■ **Document excerpt**:
##########

On February 6, it was 50 years since the shipwreck in which ten sailors from Cádiz died on the coast of Lanzarote due to the shipwreck of the fishing boat Domenech de Varo. Five of them were reported missing, no one informed their relatives that their bodies were recovered and buried in five unnamed niches in the San Román cemetery in Arrecife. Now their relatives have started a fight to bring them back to their homeland.
During this half century, José Manuel Pose, who was 18 years old when the shipwreck occurred, like the rest of the relatives of those five sailors, have lived with the sorrow of thinking that the bodies of their parents disappeared at sea.
Mourning a disappearance at sea
"It is an immense pain, I don't wish it on anyone. I remember my mother's pain, she wasn't mourning a death, she was mourning a disappearance at sea, she never recovered from that," he explains to EFE.
Half a century later, their relatives began to contact each other a few months ago, when, as the 50th anniversary of the tragedy approached, they thought of paying tribute to the victims.
"We didn't know each other, but now, with the Internet, you can go very far by pressing a key," says José Manuel Pose, who now chairs the Association of Relatives and Friends of the Victims of the Shipwreck of the Domenech de Varo Vessel. They began to gather information. Pose made an 11-day trip to Arrecife where he delved into different archives.

##########

■ **Given information**:
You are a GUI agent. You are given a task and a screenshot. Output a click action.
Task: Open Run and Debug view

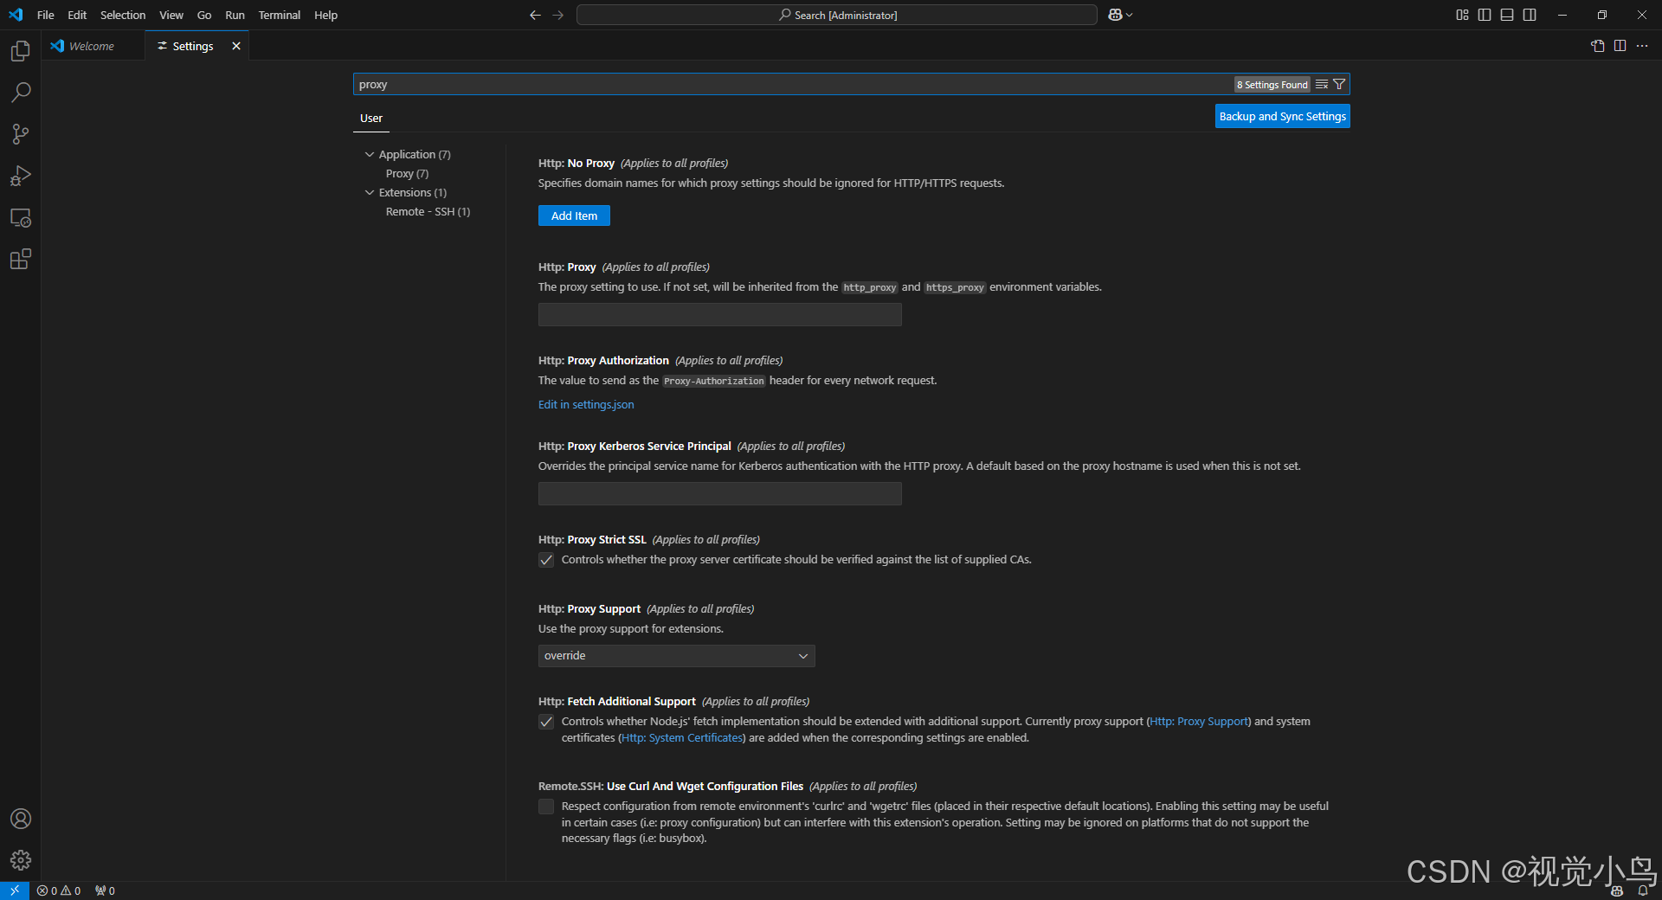21,176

##########

■ **Stated problem A**: Quote the article on the Domenech de Varo shipwreck from "On February 6, it" up to and including "to their homeland.".
■ **Stated problem B**: Please shorten the paragraph of the article on the Domenech de Varo shipwreck that begins "We didn't know each other," keeping its main facts.
■ **Stated problem C**: Proceed with the article on the Domenech de Varo shipwreck, writing on from its final sentence.
The listing was taken from a separate source and has no connection to the article on the Domenech de Varo shipwreck.

■ **Exercise result A**:
On February 6, it was 50 years since the shipwreck in which ten sailors from Cádiz died on the coast of Lanzarote due to the shipwreck of the fishing boat Domenech de Varo. Five of them were reported missing, no one informed their relatives that their bodies were recovered and buried in five unnamed niches in the San Román cemetery in Arrecife. Now their relatives have started a fight to bring them back to their homeland.

■ **Exercise result B**: The relatives had not known one another, but the Internet let them connect, says José Manuel Pose, now chair of the Association of Relatives and Friends of the Victims of the Shipwreck of the Domenech de Varo Vessel. They began gathering information, and Pose spent 11 days in Arrecife going through different archives.

■ **Exercise result C**:
This is how the story of that ship that left from El Puerto de Santa María, with twelve men from this town and from Sanlúcar de Barrameda, Barbate and Cádiz, to fish off the coast of North Africa, was reconstructed.
On a night of rough seas, the ship had to go to Arrecife to fix a breakdown and collided with some rocks. "When I heard the boom of the blow, I put my legs on the ground and the water was already up to my belly," says José Mangas, the only one of the two survivors who still lives, in Sanlúcar de Barrameda.
Giant waves carried away all the crew members. Only the skipper and he managed to reach the coast. That night the first two corpses appeared and in the morning, a third. The two survivors were able to identify them before returning to their homeland.
But from that moment on, "the peninsular authorities and bodies, specifically those of the Bay of Cádiz, stop providing information to the relatives about the appearances of the rest of the bodies." The local press on the island reported that five more bodies were recovered in the following days.
Five unnamed niches
Their bodies, unidentified, were buried in unnamed niches, next to those of the three who were identified. The families were never informed. The relatives have quantified the amount they would need to complete the identification and bring their remains to their places of origin at 14,900 euros.
Among them there are very humble people who "would have to wait another five years" to be able to save the expenses. For this reason, they have started a campaign to collect help.
The provincial deputy of IU, Carmen Álvarez, has registered a motion that the plenary session of the Provincial Council of Cádiz will address.
"Their wives have died without being able to bring flowers to a grave and with the pain of thinking throughout their lives that the bodies were submerged in the sea," explains the motion, which understands that "there is a moral responsibility on the part of the administrations."
The relatives assure that they are receiving support for their efforts from town councils, parties and fishermen's associations, except from the Social Marine Institute.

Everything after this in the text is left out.